On August 31, 2007, right on deadline, I submitted a complete draft of the manuscript, and fifty photographs, with captions, to choose from. As the CD was not part of the contract, it was not subject to this deadline. I received this response: “Everything arrived. Thanks for meeting the deadline with such a flourish!”
They advised me that I would not be hearing from them until everyone at Kent State University Press was done with their respective roles in the editing process, that this would take at least a month, and that I should retreat to the Adirondack woods and grow a beard.
The text I had submitted was “twice as long” as they expected, or so they said. They did require a double-spaced printout, which is the only way their statement could be true. The record shows that I submitted, by e-mail attachment, an Annotated Table of Contents, complete with page numbers, on July 1, 2007. They knew how long the book would be.
The letter stated that “a publication date of 2008 (any time, much less early summer, in time for party conventions, the election, etc.) is out of the question.” This would be a direct breach of contract, as Kent State University Press had committed to publishing the book in 2008.
They now demanded that I “make the heart of the book the investigation, not simply the statistical results of the audit.” Note that they had contracted to publish a book with this subtitle: “A Citizens’ Audit of an American Election.” They wanted “more on the people involved, the character of the places, the extraordinary situation you found yourself in -- the story behind the facts and figures.” This would alter the very intent of the book. In my view, what we experienced during the investigation is not the story. The rigged presidential election is the story. One does not tell the story behind the story without first telling the story.
They complained of having “only a few sample chapters in August, rather than the complete (or near-complete) draft” that had been requested. The record shows that they received two chapters on June 19, two more chapters on July 3, half of the manuscript on July 22, and 95% of the manuscript on August 1. Allow me to offer some free advice: It is always best to tell the truth or to keep your mouth shut. But if you are going to lie about something, be sure that your lies are firmly grounded in rumor. Never tell lies that are contradicted by the record.
My meticulous audit was now dismissed as “a disorganized display of tables and numbers that more often than not aren’t interpreted and provide no reflection or context.” I will let my readers decide for themselves if my tables of data are presented without explanation.

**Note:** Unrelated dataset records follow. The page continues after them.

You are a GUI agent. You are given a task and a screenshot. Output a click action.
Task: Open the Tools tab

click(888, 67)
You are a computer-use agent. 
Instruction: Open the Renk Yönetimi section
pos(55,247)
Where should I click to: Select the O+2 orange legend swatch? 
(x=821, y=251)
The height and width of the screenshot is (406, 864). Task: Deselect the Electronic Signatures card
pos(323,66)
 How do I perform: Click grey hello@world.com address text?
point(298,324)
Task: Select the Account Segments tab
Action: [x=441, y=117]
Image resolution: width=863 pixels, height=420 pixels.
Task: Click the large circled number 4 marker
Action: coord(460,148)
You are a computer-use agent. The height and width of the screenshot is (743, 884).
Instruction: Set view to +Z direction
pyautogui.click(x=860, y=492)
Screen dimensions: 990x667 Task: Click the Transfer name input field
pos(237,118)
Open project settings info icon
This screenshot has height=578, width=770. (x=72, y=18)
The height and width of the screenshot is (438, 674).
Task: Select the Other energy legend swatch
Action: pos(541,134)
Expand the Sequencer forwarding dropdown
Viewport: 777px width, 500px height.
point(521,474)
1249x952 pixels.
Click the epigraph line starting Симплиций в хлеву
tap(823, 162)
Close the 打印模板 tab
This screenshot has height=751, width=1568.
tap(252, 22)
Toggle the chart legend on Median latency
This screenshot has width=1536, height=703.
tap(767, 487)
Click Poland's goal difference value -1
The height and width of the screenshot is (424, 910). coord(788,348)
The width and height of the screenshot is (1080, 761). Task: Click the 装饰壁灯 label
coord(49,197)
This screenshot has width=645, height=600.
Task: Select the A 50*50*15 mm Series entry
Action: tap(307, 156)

“Quite simply, there’s no manuscript here,” the letter concluded, as if to suggest that I had failed to fulfill the contract. They had been “prepared for a major editing job” based upon “the few sample papers” I had provided. But “we don’t even know where to begin,” they said, thus admitting that they had made no attempt at copy editing during this entire two-month period. My advice would be the same as that of Lewis Carroll in Alice in Wonderland: “Begin at the beginning and go on till you come to the end: then stop.”
Unbeknownst to Kent State, I had “Plan B” all arranged before I ever sent out my letters of inquiry. Knowing that controversial books are often censored or suppressed, I had already located a printer and a bookbinder very near to my home. Two days later, on October 31, 2007, I called them up and began arranging for them to publish my book.
There are real advantages to self-publishing. The book comes out the way you want it, and it stays in print. And you keep all the profits. But there are also disadvantages. You have to come up with the working capital, and you have to do your own promotion and distribution.
Some of the better suggestions from Kent State were incorporated into my book: the Glossary (sometimes achingly precise, sometimes satirical); the Annotated Table of Contents (telling the reader, for each chapter, what I’m going to tell them); the hub for the CD on the inside cover (cheaper and more permanent than a pocket envelope); and the linen cloth cover with gold foil stamp lettering (in the style of history books that have already withstood the test of time).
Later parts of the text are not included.